An emergency gynecologic treatment in which an ectopic pregnancy — a fertilized egg implanted in the fallopian tube or another location instead of the uterine cavity — is terminated with medication (methotrexate) or laparoscopic surgery to prevent bleeding and shock.

Indication

  • Rising beta-hCG levels with no gestational sac visible inside the uterus on ultrasound
  • Diagnosis of tubal (fallopian tube) ectopic pregnancy
  • Unilateral lower abdominal/groin pain, vaginal bleeding, and shoulder pain
  • Heterotopic pregnancy (intrauterine pregnancy together with a tubal pregnancy)
  • Cervical, ovarian, abdominal, or cesarean-scar ectopic pregnancies
  • Tubal rupture and intra-abdominal bleeding in advanced ectopic pregnancy
  • Patients with a history of recurrent ectopic pregnancy or tubal damage

Preparation

  • Beta-hCG level, complete blood count, liver and kidney function tests
  • Blood group and Rh typing; if Rh-negative, anti-D immunoglobulin is planned
  • Confirmation of pregnancy location by transvaginal ultrasound
  • If surgery is planned, fasting for 6-8 hours beforehand and an anesthesia consultation
  • If methotrexate is planned, evaluation of liver/kidney disease, immunosuppression, and breastfeeding status

How it's performed

  1. In stable patients with a small gestational mass and low beta-hCG, single- or multi-dose methotrexate (intramuscular injection) may be preferred
  2. Beta-hCG is monitored on days 4 and 7 of treatment; if the drop is less than 15%, an additional dose or surgery is planned
  3. If surgery is needed, intra-abdominal evaluation is usually performed by laparoscopy
  4. Tube-preserving approach (salpingostomy) or complete tube removal (salpingectomy) is decided based on the individual patient
  5. In the presence of intra-abdominal bleeding or rupture, emergency surgery (open surgery if needed) is performed
  6. Anti-D immunoglobulin is administered after the procedure in Rh-negative patients

Post-procedure

  • Hospital observation for 1-2 days after surgery; methotrexate is generally followed up on an outpatient basis
  • Weekly beta-hCG measurements until the level becomes negative (may take 4-6 weeks)
  • After methotrexate, a wait of at least 3 months is recommended before attempting a new pregnancy
  • Confirmation of pregnancy location with early ultrasound in subsequent pregnancies
  • Immediate medical evaluation in case of abdominal pain, bleeding, or dizziness

Risks

  • Tubal rupture and life-threatening intra-abdominal bleeding
  • Methotrexate-related nausea, mouth ulcers, and elevated liver enzymes
  • Risk of recurrent ectopic pregnancy in future pregnancies (10-25%)
  • Reduced ipsilateral fertility after salpingectomy
  • Surgical anesthesia and infection risks

FAQ

Can ectopic pregnancy be prevented?

It cannot be completely prevented, but managing risk factors (tubal infection, smoking, prior tubal surgery) helps. For early diagnosis, an early ultrasound after a missed period and a positive pregnancy test is important.

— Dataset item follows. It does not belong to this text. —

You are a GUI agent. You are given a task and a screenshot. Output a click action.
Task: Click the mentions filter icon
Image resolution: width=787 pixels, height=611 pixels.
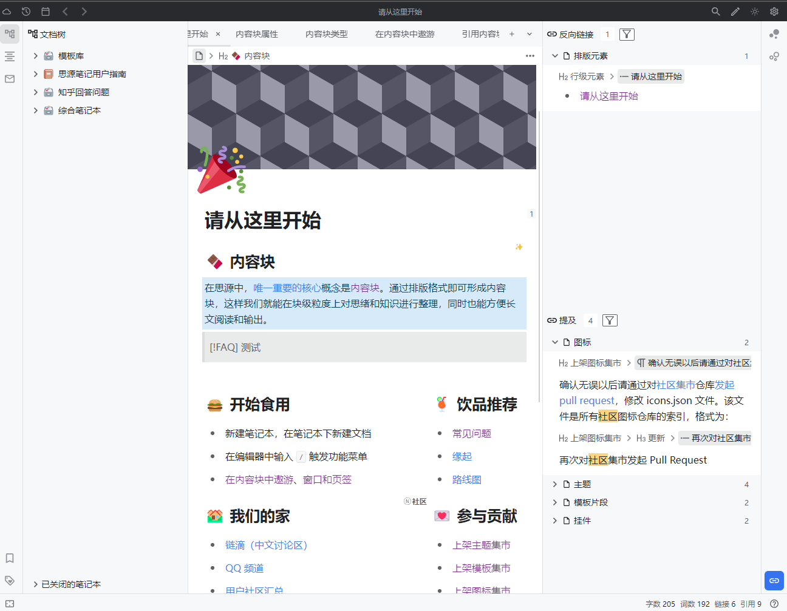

When can I become pregnant after methotrexate treatment?

A wait of about 3 months is generally recommended. This time allows the medication's effects to wear off and folic acid stores to be replenished. The right timing is planned together with your physician.

If my tube was removed, can I still become pregnant?

Yes, if the other tube and ovary are healthy, natural pregnancy is possible. If both tubes are affected, options such as in vitro fertilization (IVF) may be considered. Individual evaluation is important.

Is medication or surgery the better option?

The appropriate method is determined by beta-hCG level, size of the gestational mass, patient stability, and fertility goals. In stable, suitable patients, methotrexate offers a chance to preserve the tube; in cases of rupture, surgery is mandatory.